> [SUPPLIED TEXT]:
......
Bryan Gruley’s new book adds to his reputation as an Up North noir writer
If you could come up with a phrase to describe the type of writing mystery authors Bryan Gruley, William Kent Krueger, Steve Hamilton and Elizabeth Kane Buzzelli are writing it would be Up North Noir. Gruley’s newest book “The Hanging Tree” which is pure Up North with all its unusual conventions and the charms you can only find in small towns finds his protagonist Gus Carpenter tossed into a decades-old maelstrom.
The following review first appeared in the Lansing City Pulse.
Two words are in the back of the mind of every author after the debut novel is published: sophomore slump.
The above photo is by Kim Krova Gruley’s sister.
At a book signing and reading last year at Schuler Books & Music in Okemos, mystery author Bryan Gruley was asked by a former co-worker from The Detroit News if the thought ever crossed his mind that he had only one book in him.
“He asked that question very innocently,” Gruley said, “but that very afternoon I had turned in the manuscript for my second book to my editor. We both knew it sucked.”
Gruley who won the prestigious Strand Magazine Critics Award for mystery writing and was nominated for the Edgar Award for his first book “Starvation Lake” did what he had to do: He threw out the second manuscript and started over.
“I had my sophomore slump,” he said, “but you won’t get to see it.”
For readers, that was a great decision. Gruley’s second book, “The Hanging Tree,” is a masterpiece of detective fiction, with the right amount of blind alleys that leave the outcome always in doubt. The author, who is the Chicago bureau chief for The Wall Street Journal, has topped his first book while capturing the essence of a hockey-crazy Michigan small town.
Gruley retained his “Starvation Lake” protagonist, Gus Carpenter, a small town newspaper editor and now amateur detective, who returned to his hometown to regroup after a major league scandal at his former news job.
Gruley said what was missing in the discarded manuscript was “heart,” and he set out to find it by rereading his own book and then two books by noted mystery writer Dennis Lehane (“Gone, Baby, Gone,” “A Drink Before The War”). Gruley, who is also a dedicated amateur hockey player, d i s c o v e r e d from his reading that he had forgotten to tell stories.
In his “real” second book he details the tragic story of Carpenter’s second cousin, Gracie, a hometown girl who leaves for the big city, returns home 20 years later and then, six months later, ends up hanging from a tree. Was it suicide, or was it murder? For Carpenter, who was like a brother to Gracie during high school, solving the mystery becomes a personal mission.
......
> [INPUT FOR THIS TASK]:
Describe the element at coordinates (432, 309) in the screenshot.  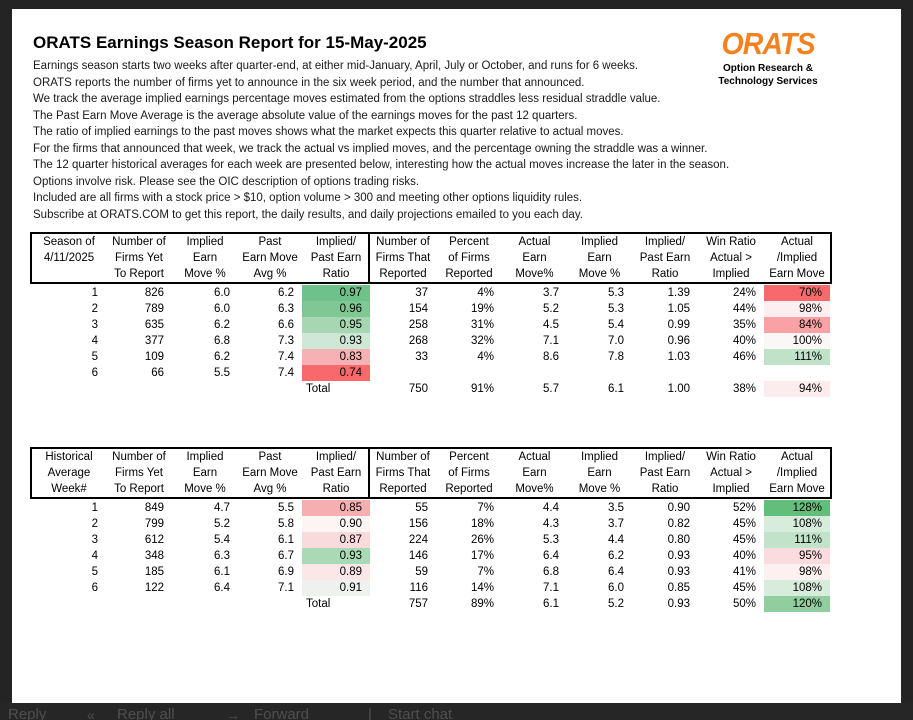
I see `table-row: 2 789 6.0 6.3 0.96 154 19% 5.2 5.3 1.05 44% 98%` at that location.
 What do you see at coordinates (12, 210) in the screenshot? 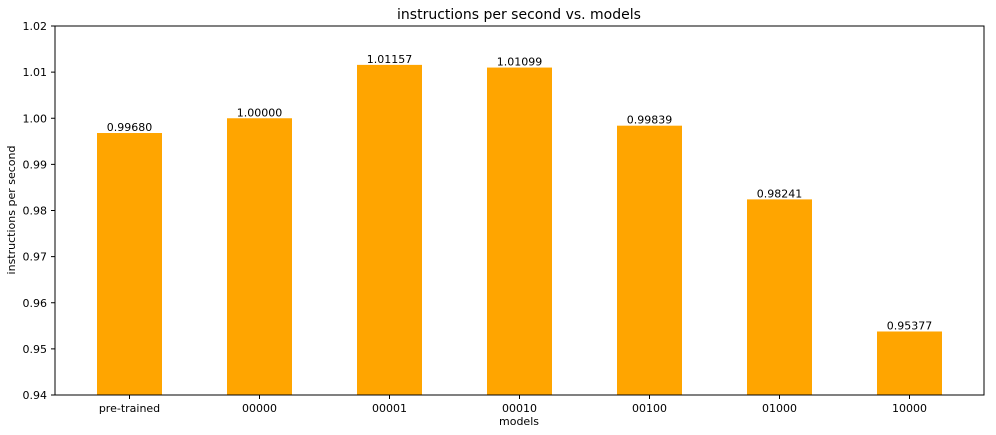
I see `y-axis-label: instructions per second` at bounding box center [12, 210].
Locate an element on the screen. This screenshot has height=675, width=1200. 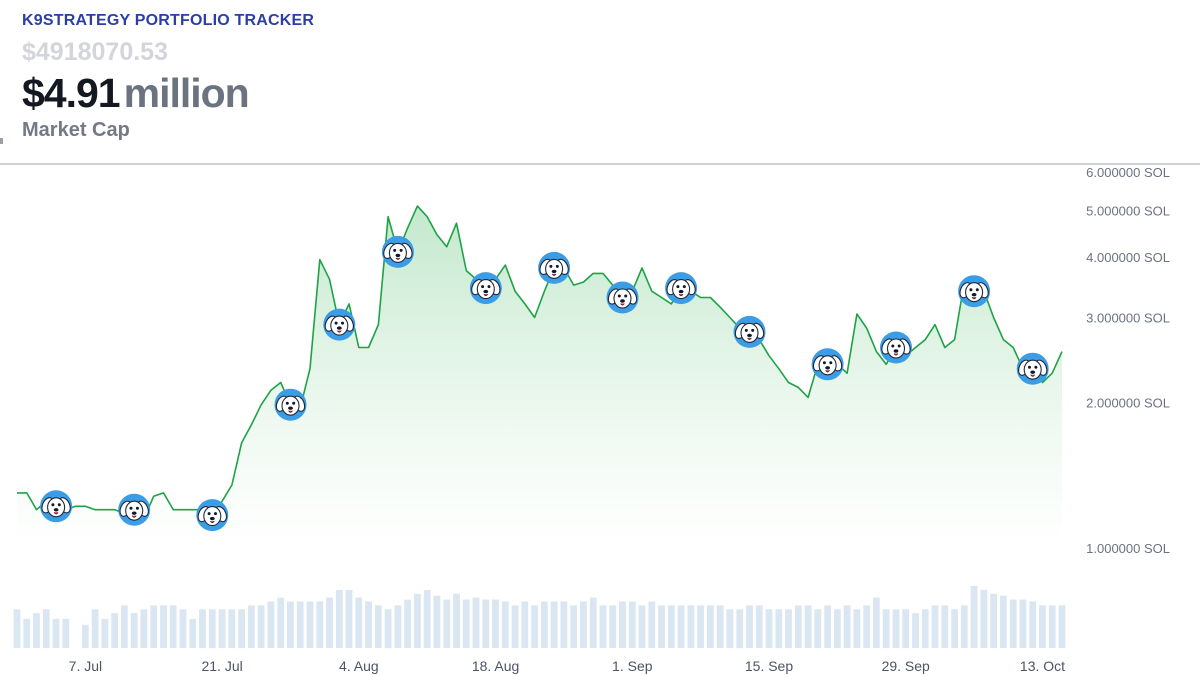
......
> [WORK TO COMPLETE]:
1) In the review, shorten the paragraph beginning "For readers, that was a great decision" into a few bullet points that keep its main facts.
2) Give as a JSON list of strings, one per line, the lines of the records starting at the line containing "What do you" and ending at the end of the records. Skip blank lines and leave out the pictures.

> [RESPONSES BY TASK]:
1)
- Discarding the second manuscript was a great decision for readers.
- "The Hanging Tree," Gruley's second book, is a masterpiece of detective fiction, with blind alleys that keep the outcome in doubt.
- Gruley is the Chicago bureau chief for The Wall Street Journal.
- The book tops his first and captures the essence of a hockey-crazy Michigan small town.

2)
[
  " What do you see at coordinates (12, 210) in the screenshot? ",
  "I see `y-axis-label: instructions per second` at bounding box center [12, 210].",
  "Locate an element on the screen. This screenshot has height=675, width=1200. "
]